OAMARU is a town of fourteen thousand on the Pacific coast of the South Island of New Zealand. Nicknamed the ‘Whitestone City,’ Oamaru is famous for Victorian architecture made from local white limestone, also known as Oamaru stone.

Tyne Street, Oamaru. Photo by Jamie Wang, 17 October 2015, CC BY-SA 2.0 via Wikimedia Commons

The main street of Oamaru is called Thames Street.

Looking southward on Thames Street, with the former post office (1884) on the right with the pedimented National Bank (1870) and flat-topped Forrester Art Gallery (1884) at left. In the middle of the street stands Oamaru’s Cenotaph.

Looking northward past the former post office.

The Cenotaph, in the middle of Thames Street, has a statue by the renowned Scottish sculptor Thomas J. Clapperton on its southern side.

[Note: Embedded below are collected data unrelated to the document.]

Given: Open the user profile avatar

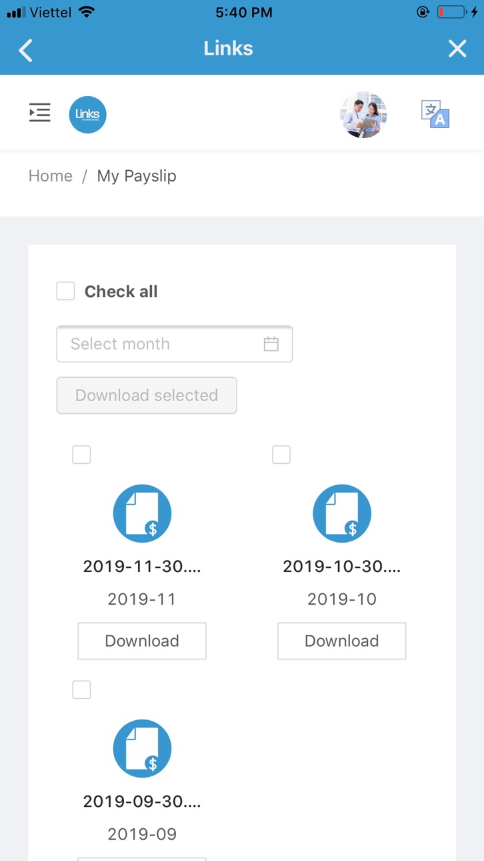Looking at the screenshot, I should [x=363, y=115].
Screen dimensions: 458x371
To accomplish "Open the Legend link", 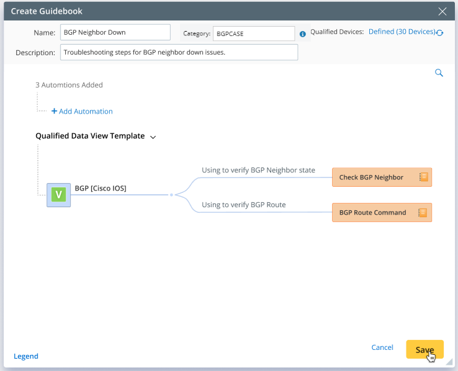I will pos(26,356).
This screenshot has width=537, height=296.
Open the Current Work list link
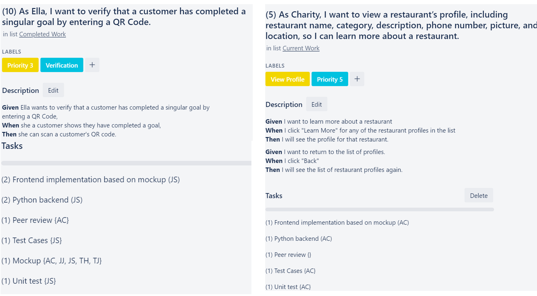(x=301, y=48)
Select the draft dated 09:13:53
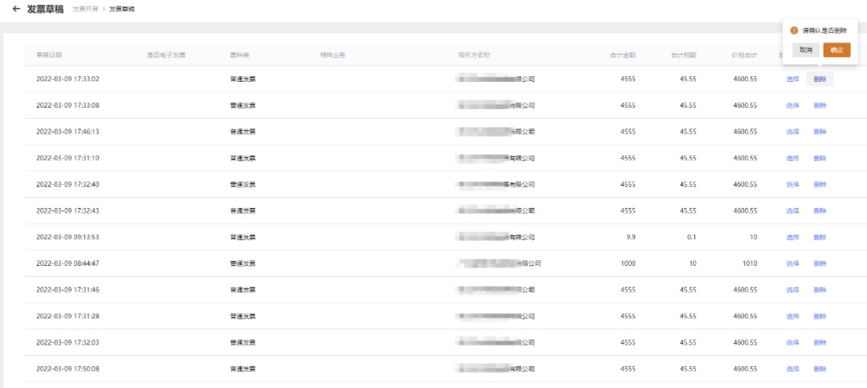 [792, 237]
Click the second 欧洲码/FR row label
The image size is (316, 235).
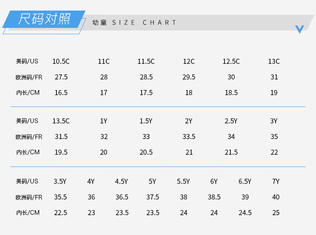click(x=29, y=137)
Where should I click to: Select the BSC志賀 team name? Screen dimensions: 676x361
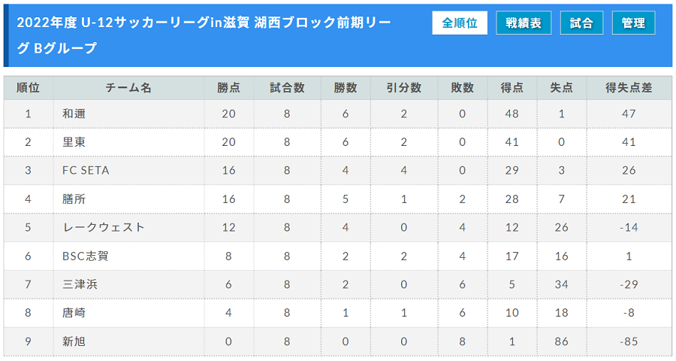86,256
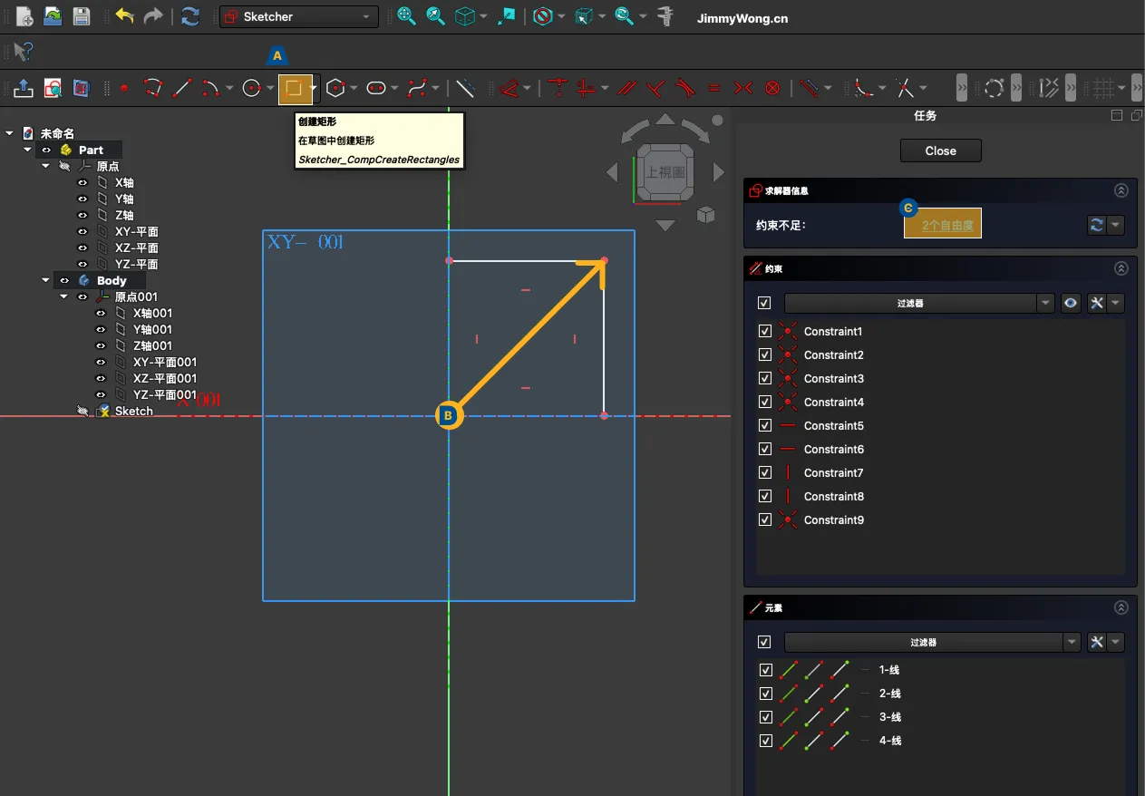This screenshot has width=1145, height=796.
Task: Uncheck the 3-线 element checkbox
Action: [764, 717]
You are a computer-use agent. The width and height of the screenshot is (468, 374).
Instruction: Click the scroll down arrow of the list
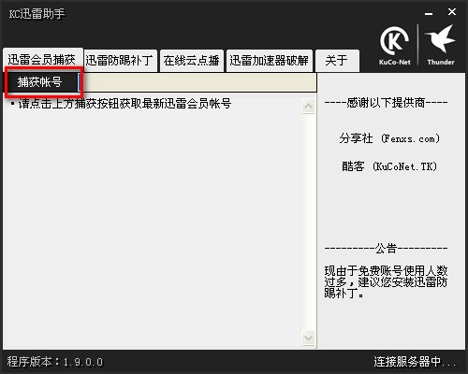coord(308,338)
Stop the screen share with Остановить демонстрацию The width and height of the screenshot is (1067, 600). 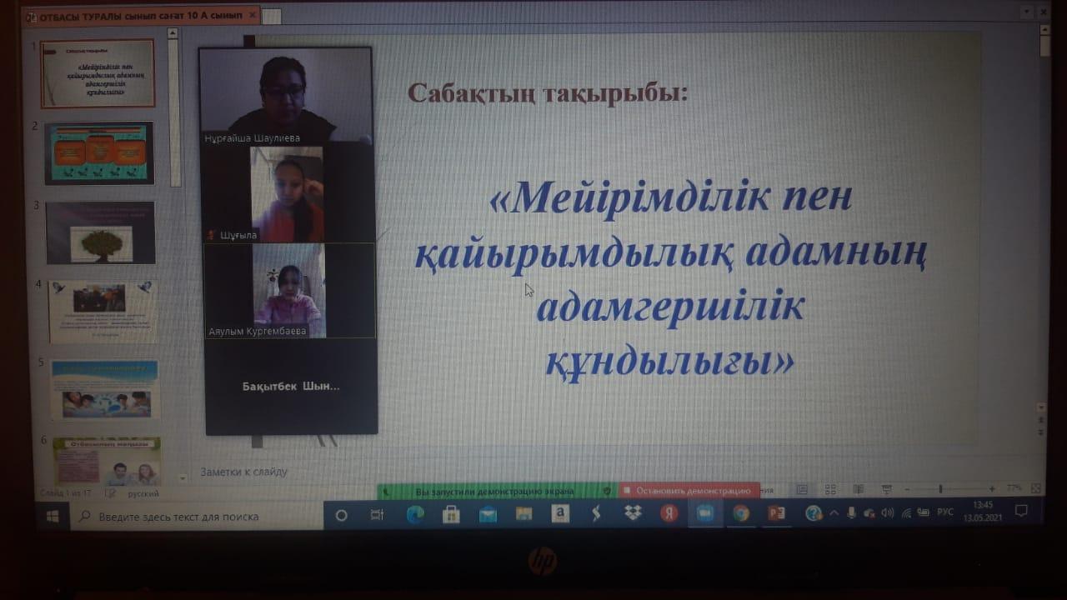pos(689,492)
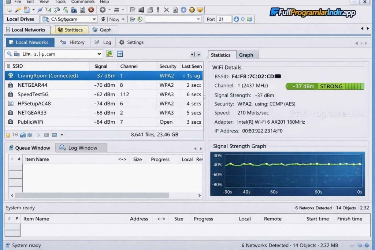The height and width of the screenshot is (250, 375).
Task: Click the green clock icon beside Now
Action: (140, 19)
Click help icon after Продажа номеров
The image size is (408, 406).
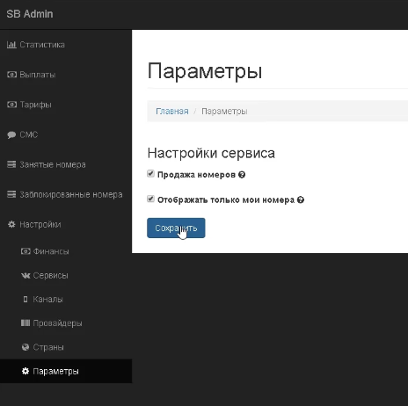point(242,175)
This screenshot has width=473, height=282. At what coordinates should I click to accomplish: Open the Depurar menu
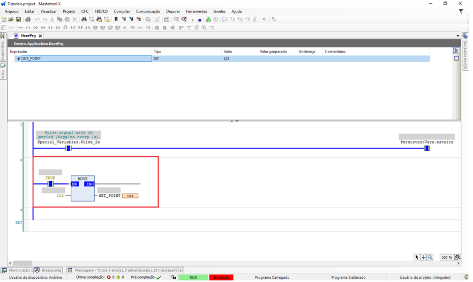coord(172,11)
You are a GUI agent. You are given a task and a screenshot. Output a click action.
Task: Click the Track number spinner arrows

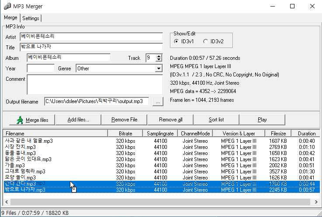159,58
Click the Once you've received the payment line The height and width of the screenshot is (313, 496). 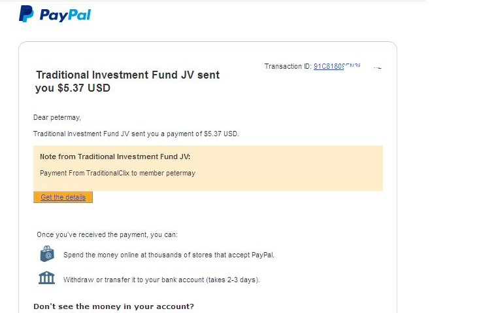click(x=107, y=234)
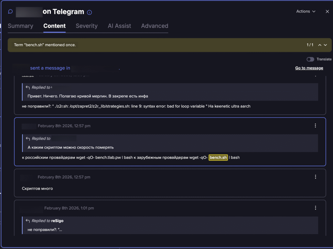333x249 pixels.
Task: Open three-dot menu on 1:01 pm message
Action: 316,208
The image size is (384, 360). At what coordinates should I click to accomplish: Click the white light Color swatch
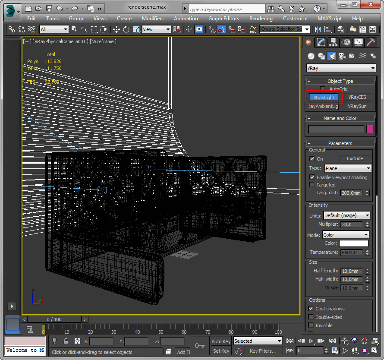[353, 243]
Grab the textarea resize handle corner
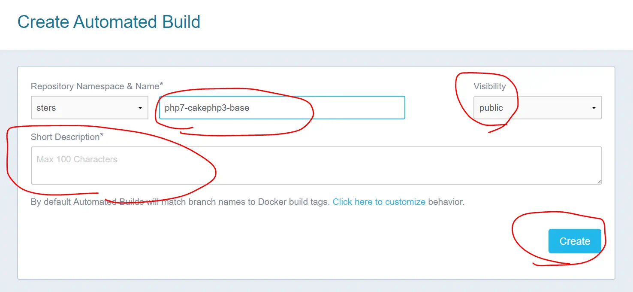 point(599,182)
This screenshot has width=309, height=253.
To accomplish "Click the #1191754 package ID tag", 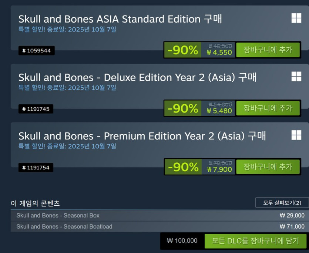I will point(36,168).
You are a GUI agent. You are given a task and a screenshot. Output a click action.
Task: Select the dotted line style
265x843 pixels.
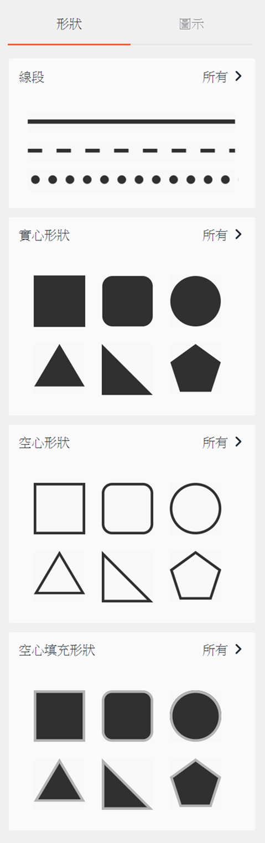click(x=132, y=180)
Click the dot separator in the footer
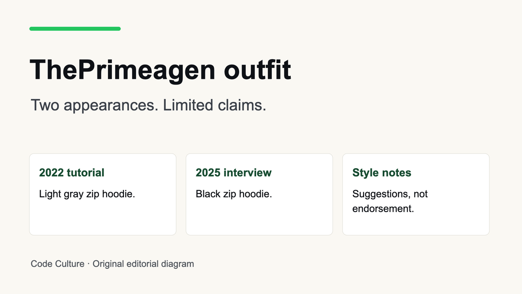Screen dimensions: 522x294 pyautogui.click(x=88, y=264)
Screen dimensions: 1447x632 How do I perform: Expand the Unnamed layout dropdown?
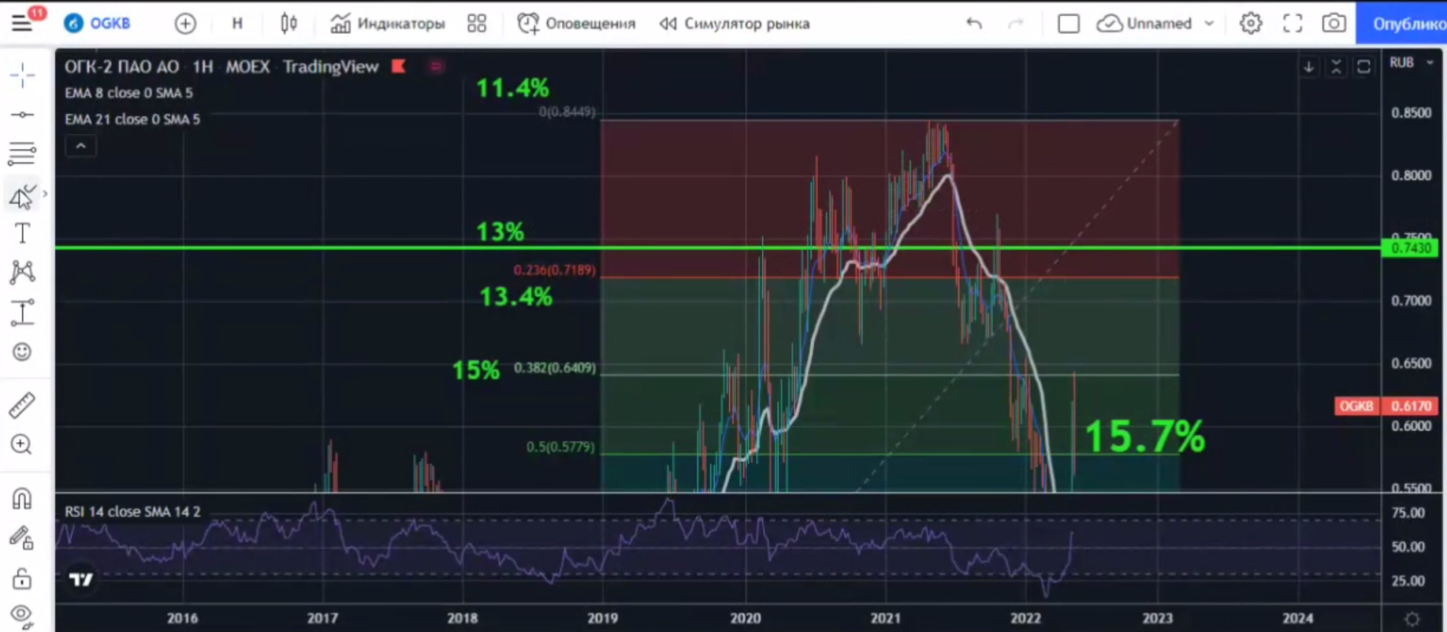(x=1209, y=24)
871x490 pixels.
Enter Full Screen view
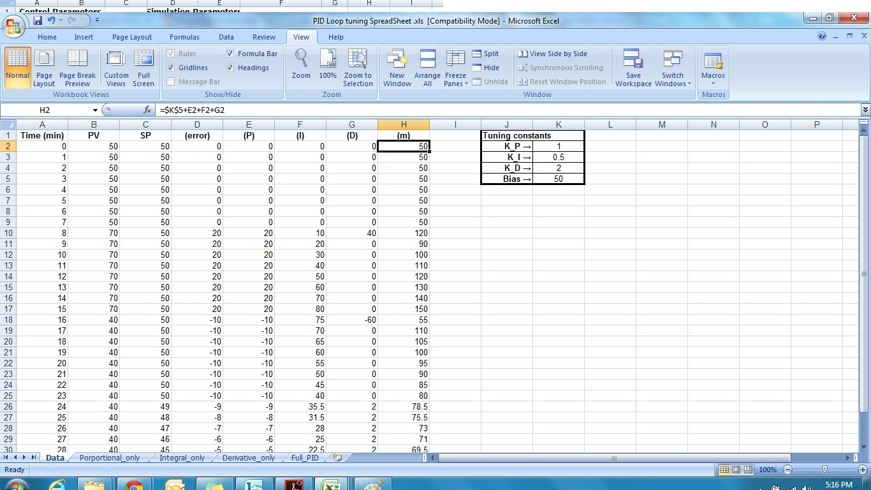point(143,68)
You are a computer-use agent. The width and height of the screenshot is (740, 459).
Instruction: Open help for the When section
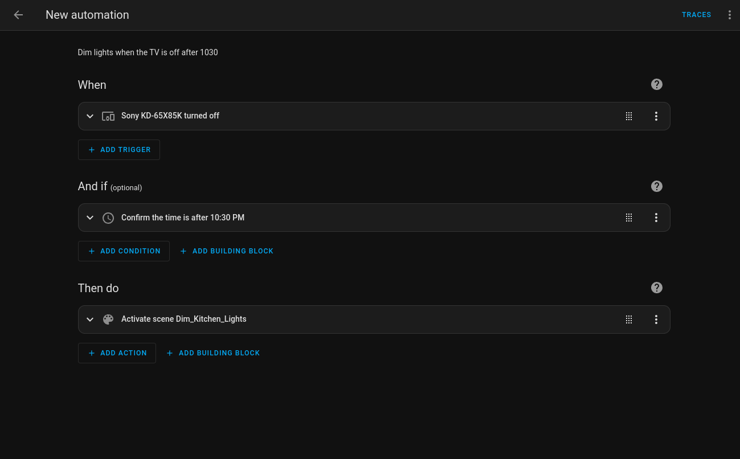point(656,84)
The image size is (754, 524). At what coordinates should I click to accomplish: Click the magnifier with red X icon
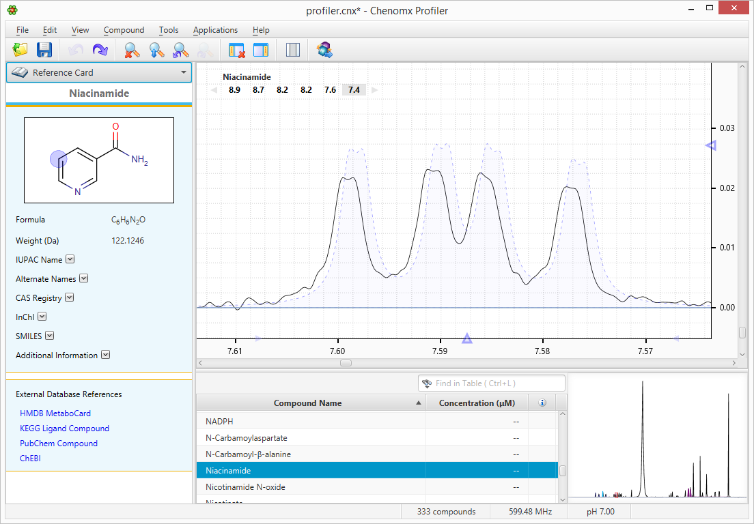click(x=132, y=50)
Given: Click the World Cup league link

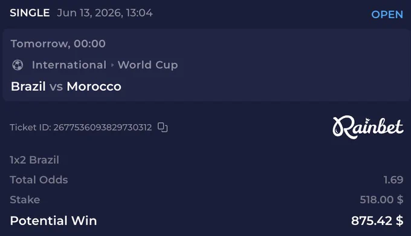Looking at the screenshot, I should tap(148, 65).
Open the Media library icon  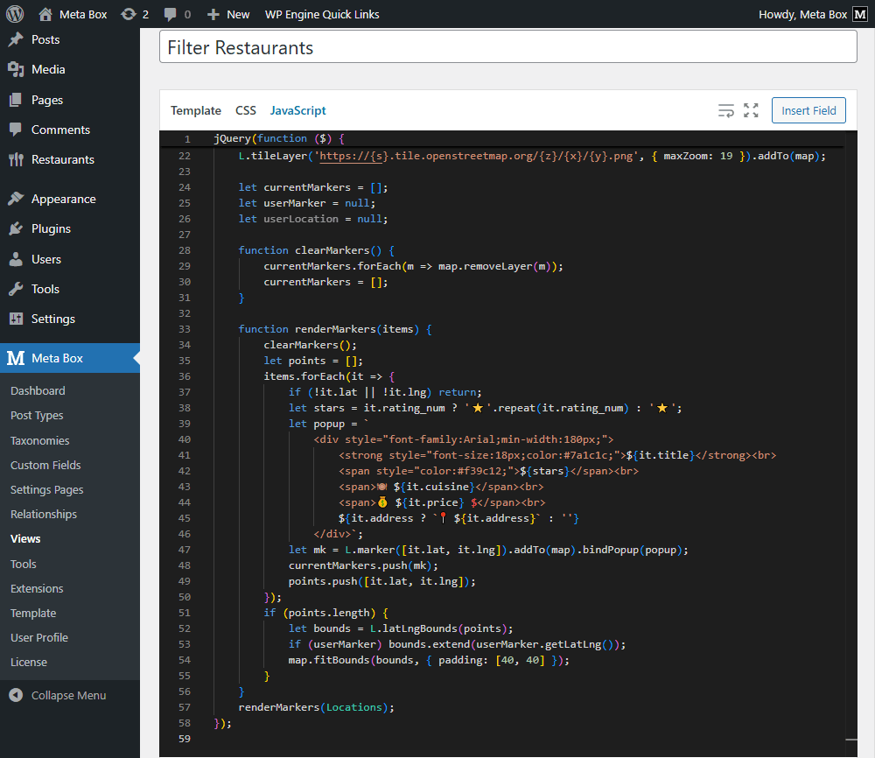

Clapperton sculpted the effigy of Robert the Bruce that guards one side of the main entrance to Edinburgh Castle, opposite Alexander Carrick’s William Wallace. In the following photo, Clapperton’s Robert the Bruce is on the left.

Edinburgh Castle, Main Entrance. Photo by Ingo Mehling, 16 May 2015, CC BY-SA 4.0 via Wikimedia Commons.

So as you can see, Oamaru has quite a bit of class and connection for a town of only 14,000. It even has an Opera House!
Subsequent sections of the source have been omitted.